# [Recorded data]
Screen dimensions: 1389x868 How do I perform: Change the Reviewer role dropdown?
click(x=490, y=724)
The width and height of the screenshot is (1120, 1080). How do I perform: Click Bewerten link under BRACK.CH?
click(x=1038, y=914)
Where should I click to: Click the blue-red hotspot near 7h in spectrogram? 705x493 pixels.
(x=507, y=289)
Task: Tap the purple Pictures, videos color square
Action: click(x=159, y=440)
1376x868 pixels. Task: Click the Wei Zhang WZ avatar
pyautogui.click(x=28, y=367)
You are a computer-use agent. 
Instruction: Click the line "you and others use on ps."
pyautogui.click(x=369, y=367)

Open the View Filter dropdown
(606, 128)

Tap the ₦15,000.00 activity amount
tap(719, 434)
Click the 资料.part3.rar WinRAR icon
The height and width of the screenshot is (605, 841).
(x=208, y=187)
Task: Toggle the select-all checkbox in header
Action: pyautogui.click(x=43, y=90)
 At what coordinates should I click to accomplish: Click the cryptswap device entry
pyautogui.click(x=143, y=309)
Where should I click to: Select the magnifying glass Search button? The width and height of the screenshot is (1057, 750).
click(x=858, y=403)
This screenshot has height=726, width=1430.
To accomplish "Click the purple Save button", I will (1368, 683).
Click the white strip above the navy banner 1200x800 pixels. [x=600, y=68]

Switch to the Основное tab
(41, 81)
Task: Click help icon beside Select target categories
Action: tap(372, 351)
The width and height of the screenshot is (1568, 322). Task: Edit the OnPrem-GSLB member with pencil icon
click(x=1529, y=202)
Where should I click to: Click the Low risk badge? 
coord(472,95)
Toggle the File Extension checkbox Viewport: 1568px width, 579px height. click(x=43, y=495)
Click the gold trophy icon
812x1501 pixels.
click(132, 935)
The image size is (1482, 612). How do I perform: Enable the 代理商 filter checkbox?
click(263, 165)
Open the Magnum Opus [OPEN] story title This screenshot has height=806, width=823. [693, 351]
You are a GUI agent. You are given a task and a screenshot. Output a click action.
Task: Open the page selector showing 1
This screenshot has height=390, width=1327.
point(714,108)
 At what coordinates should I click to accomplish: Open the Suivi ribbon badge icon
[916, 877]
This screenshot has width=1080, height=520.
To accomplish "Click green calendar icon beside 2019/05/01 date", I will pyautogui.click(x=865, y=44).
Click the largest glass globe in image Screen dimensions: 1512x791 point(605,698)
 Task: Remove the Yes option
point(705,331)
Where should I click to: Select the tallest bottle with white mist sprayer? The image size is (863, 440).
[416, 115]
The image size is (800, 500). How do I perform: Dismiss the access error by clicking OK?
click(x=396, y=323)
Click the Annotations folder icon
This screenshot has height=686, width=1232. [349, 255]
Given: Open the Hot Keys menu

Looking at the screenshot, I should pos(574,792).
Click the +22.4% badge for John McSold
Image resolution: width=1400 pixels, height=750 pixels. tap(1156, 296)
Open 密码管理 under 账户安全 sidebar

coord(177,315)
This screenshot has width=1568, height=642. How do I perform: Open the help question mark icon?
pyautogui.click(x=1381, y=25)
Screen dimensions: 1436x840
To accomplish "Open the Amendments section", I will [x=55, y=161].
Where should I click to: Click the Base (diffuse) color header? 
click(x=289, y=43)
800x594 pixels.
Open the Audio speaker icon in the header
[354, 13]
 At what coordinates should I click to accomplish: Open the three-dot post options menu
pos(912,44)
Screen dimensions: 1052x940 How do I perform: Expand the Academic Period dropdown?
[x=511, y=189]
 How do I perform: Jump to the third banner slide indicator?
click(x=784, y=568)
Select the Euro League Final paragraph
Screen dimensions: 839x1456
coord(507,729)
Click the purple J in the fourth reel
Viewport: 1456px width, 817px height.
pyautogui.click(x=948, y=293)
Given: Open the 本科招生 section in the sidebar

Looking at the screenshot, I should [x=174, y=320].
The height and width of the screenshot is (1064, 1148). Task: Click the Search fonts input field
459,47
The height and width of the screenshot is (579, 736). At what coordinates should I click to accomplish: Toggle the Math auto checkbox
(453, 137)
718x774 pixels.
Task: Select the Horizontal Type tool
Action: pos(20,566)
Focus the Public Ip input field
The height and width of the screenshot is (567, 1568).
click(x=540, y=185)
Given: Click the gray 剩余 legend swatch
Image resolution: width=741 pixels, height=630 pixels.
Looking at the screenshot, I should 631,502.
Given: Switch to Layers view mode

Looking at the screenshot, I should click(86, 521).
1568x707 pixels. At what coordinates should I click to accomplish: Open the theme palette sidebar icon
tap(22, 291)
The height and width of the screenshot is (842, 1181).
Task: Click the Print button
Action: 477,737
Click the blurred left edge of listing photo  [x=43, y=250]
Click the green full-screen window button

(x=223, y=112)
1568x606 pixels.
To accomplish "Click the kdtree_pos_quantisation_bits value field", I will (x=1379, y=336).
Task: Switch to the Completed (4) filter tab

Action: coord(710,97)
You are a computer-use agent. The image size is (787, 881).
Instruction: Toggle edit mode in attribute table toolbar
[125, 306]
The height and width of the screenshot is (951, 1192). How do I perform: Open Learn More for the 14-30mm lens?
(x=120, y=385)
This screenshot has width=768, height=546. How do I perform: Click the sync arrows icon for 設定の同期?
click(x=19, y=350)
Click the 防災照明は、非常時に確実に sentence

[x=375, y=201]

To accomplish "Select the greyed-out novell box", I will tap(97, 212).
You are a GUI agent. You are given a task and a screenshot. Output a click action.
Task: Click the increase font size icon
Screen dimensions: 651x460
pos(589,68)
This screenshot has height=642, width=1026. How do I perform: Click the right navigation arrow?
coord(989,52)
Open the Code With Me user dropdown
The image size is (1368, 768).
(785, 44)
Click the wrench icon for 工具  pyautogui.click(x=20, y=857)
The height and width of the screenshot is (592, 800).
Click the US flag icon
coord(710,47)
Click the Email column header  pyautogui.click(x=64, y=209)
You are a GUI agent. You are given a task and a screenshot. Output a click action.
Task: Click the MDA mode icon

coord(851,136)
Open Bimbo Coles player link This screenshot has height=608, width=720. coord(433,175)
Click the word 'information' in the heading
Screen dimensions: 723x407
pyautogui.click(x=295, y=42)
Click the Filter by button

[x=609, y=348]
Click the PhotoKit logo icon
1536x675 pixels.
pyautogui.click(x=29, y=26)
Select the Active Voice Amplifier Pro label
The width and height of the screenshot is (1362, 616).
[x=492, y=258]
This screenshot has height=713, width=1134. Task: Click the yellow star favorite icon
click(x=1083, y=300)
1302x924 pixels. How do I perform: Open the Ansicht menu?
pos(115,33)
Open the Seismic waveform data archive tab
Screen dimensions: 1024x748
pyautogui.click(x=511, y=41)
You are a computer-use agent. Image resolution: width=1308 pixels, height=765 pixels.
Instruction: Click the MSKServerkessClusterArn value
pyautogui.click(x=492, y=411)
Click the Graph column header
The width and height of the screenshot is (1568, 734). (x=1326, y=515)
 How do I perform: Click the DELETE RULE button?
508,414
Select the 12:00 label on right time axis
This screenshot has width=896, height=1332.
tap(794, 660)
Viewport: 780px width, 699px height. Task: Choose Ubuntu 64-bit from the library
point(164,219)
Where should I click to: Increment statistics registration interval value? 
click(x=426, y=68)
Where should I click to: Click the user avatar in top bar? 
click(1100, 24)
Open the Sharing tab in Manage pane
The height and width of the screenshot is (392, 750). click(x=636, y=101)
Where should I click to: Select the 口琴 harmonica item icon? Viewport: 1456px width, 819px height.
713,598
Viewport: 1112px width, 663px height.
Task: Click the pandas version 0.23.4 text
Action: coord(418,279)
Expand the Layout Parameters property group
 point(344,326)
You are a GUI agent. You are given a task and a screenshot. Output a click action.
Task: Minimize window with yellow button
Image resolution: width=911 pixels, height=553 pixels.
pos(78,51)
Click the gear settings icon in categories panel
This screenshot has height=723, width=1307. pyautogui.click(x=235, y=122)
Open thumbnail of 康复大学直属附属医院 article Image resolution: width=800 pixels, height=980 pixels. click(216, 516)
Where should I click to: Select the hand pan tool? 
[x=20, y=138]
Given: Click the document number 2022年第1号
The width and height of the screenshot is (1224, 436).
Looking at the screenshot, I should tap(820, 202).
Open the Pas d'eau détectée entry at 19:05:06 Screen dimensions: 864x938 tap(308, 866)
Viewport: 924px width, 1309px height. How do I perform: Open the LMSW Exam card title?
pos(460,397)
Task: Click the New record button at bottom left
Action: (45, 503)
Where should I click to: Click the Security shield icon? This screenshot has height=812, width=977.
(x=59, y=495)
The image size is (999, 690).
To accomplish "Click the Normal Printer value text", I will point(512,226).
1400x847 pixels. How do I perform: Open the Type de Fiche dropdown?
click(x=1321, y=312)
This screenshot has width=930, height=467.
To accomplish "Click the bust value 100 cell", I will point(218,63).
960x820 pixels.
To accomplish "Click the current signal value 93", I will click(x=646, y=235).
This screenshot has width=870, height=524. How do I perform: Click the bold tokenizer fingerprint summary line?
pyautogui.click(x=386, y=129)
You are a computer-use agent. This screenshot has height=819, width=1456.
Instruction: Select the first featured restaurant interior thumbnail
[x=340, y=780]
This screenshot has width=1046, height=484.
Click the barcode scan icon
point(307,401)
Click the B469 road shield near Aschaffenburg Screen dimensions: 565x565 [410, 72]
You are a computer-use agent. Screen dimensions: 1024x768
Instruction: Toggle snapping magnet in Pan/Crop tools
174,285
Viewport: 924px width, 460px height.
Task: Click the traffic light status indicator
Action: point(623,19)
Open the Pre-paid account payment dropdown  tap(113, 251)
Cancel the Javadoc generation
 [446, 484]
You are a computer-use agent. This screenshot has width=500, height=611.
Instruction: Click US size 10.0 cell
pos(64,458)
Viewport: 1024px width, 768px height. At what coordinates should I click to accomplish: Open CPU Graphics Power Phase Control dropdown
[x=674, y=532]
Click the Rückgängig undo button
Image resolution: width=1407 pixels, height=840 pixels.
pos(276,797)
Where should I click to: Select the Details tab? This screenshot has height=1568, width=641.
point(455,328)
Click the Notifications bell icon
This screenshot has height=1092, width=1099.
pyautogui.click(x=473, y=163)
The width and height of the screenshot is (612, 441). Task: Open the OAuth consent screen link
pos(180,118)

# [What needs to be done]
Which lines above run from the one containing "1376x868 pixels. Task: Click" to the one containing "Click the white"? Give them again exactly, both ends included.

# [Result of the exercise]
1376x868 pixels. Task: Click the Wei Zhang WZ avatar
pyautogui.click(x=28, y=367)
You are a computer-use agent. 
Instruction: Click the line "you and others use on ps."
pyautogui.click(x=369, y=367)

Open the View Filter dropdown
(606, 128)

Tap the ₦15,000.00 activity amount
tap(719, 434)
Click the 资料.part3.rar WinRAR icon
The height and width of the screenshot is (605, 841).
(x=208, y=187)
Task: Toggle the select-all checkbox in header
Action: pyautogui.click(x=43, y=90)
 At what coordinates should I click to accomplish: Click the cryptswap device entry
pyautogui.click(x=143, y=309)
Where should I click to: Select the magnifying glass Search button? The width and height of the screenshot is (1057, 750).
click(x=858, y=403)
This screenshot has height=726, width=1430.
To accomplish "Click the purple Save button", I will (1368, 683).
Click the white strip above the navy banner 1200x800 pixels. [x=600, y=68]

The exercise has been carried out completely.